Oh les beaux jours : résumé
Sur scène deux personnages: l’un est une femme, Winnie, «la cinquantaine, de beaux restes, blonde de préférence, grassouillette». Au premier acte, elle est enfoncée «jusqu’au-dessus de la taille» dans une petite éminence de terre, couverte d’herbe brûlée, d’où ses bras dépassent. Derrière ce petit «mamelon», sur lequel reposent divers objets (un grand sac, une ombrelle), se trouve son mari, Willie, invisible du public la plupart du temps. Pendant toute la durée de la pièce c’est Winnie qui parle, s’adressant à Willie (qui ne lui répond que très rarement), ou monologuant le plus souvent, tout en manipulant les quelques accessoires qu’elle retire de son sac.
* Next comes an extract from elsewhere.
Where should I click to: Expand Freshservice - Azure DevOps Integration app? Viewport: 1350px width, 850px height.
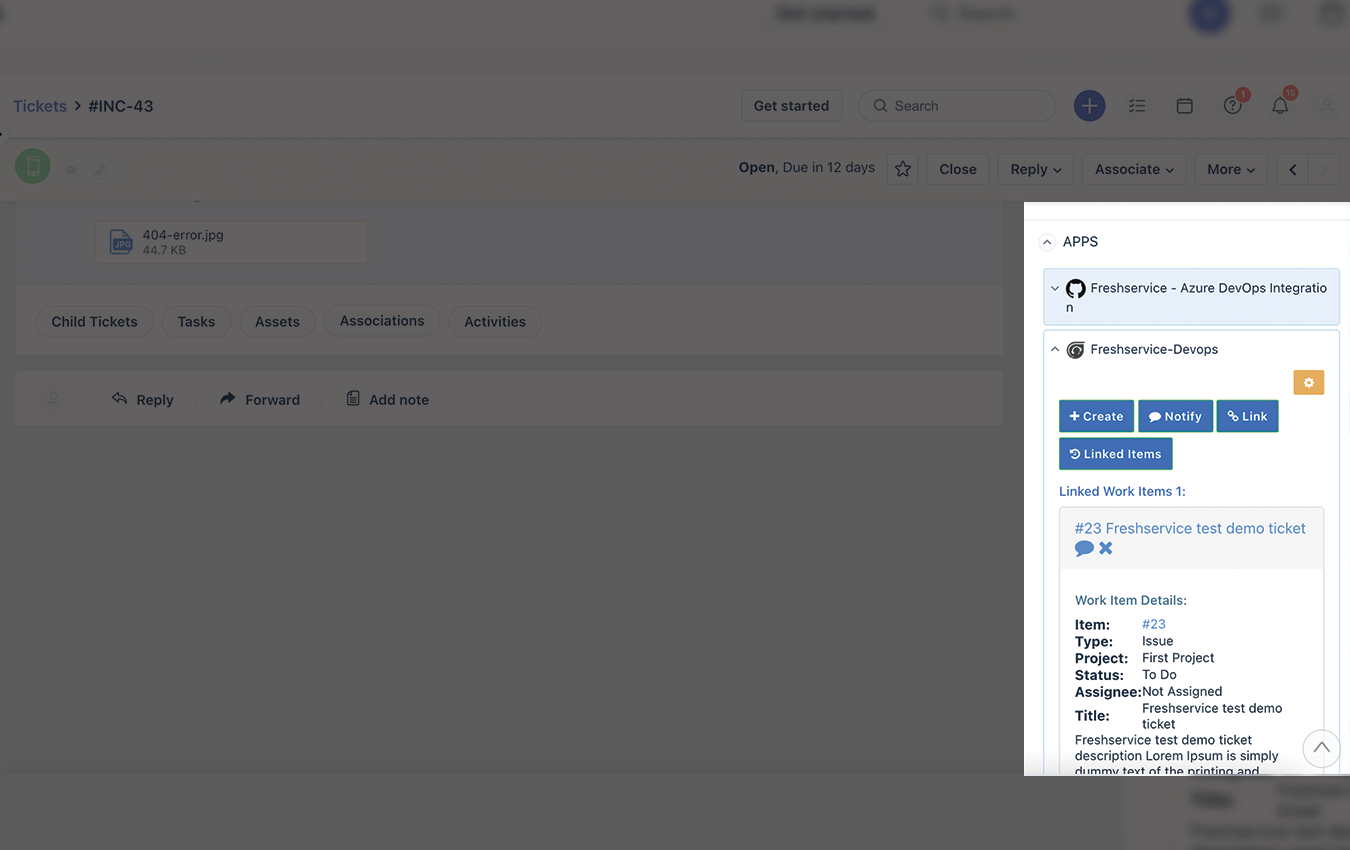1191,297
Il lui suffit alors de le savoir là, tout simplement, «à portée de voix». Elle évoque le passé et commente ses propres gestes au fur et à mesure qu’ils s’accomplissent, très attentive à ne pas en précipiter le déroulement afin que la journée ne comporte pas de temps mort. Au second acte elle est «enterrée jusqu’au cou» et ne peut plus bouger que les yeux. Son discours se fait moins résolument optimiste qu’au premier acte. Elle attend le moment propice pour pouvoir chanter: elle ne le fera qu’à la fin de la pièce, alors qu’entre-temps Willie se sera montré et aura tenté — mais en vain — de gravir à quatre pattes le mamelon pour la rejoindre.
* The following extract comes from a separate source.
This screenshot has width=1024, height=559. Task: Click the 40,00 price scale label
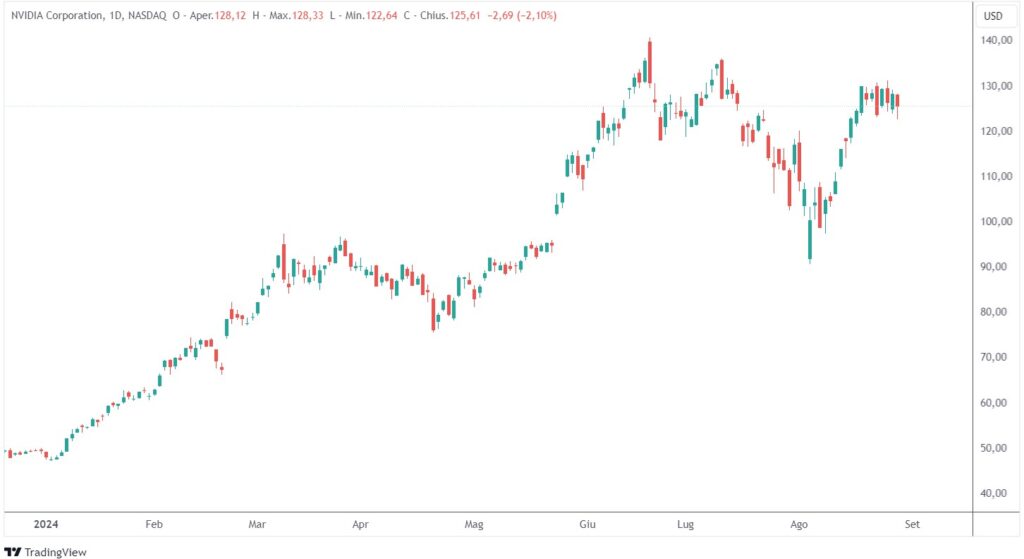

Analyse de la pièce : un théâtre de la condition humaine
Ainsi réduites à leur plus simple expression, à leur dérision, les mille ruses auxquelles la raison a recours pour soustraire l’être à la tyrannie du temps prennent ici un relief saisissant. Chaque geste, chaque parole tirent leur densité du combat pour durer dont ils constituent l’aboutissement. Car il s’agit de parer à tout prix l’angoisse du temps mort: «Il arrive que tout est fini, pour la journée, tout fait, tout dit, tout prêt, pour la nuit, et la journée pas finie, loin d’être finie, la nuit pas prête, loin d’être prête.» Pour s’éviter cette douleur, il suffit d’un peu de méthode, et Winnie possède à merveille l’art d’aménager la durée de chaque jour. Elle enchaîne toujours à peu près les mêmes occupations dans le même ordre, et se réjouit de chaque petite circonstance imprévue qui peut venir s’y ajouter. Sa parole, qui semble inépuisable, ponctue le déroulement de la journée et certaines formules y reviennent comme un leitmotiv de conjuration («Ça que je trouve si merveilleux»). À moins que les mots eux-mêmes ne soient sujets à défaillance, car «il est des moments où même eux vous lâchent», et en particulier ceux qui désignent le temps, signes d’une mémoire qui s’effrite. Il peut même arriver à Winnie la gagneuse, l’optimiste impénitente, de perdre parfois son assurance: «Il y a si peu qu’on puisse dire. [...] On dit tout. [...] Tout ce qu’on peut [...]. Et pas un mot de vrai nulle part.» Mais elle balaie ces assombrissements d’une incantation jubilante en tirant par exemple de la présence de Willie, aussi réduite soit-elle, motif à se féliciter. Car, même s’ils ne peuvent rien l’un pour l’autre, ces deux êtres parviennent parfois à se masquer leur impuissance sous une tendre bouffée de complicité, exprimée dans un échange de regards ou une explosion de rire. Dans l’ensemble de son théâtre, c’est bien ici l’une des rares échappatoires au néant que Beckett nous propose.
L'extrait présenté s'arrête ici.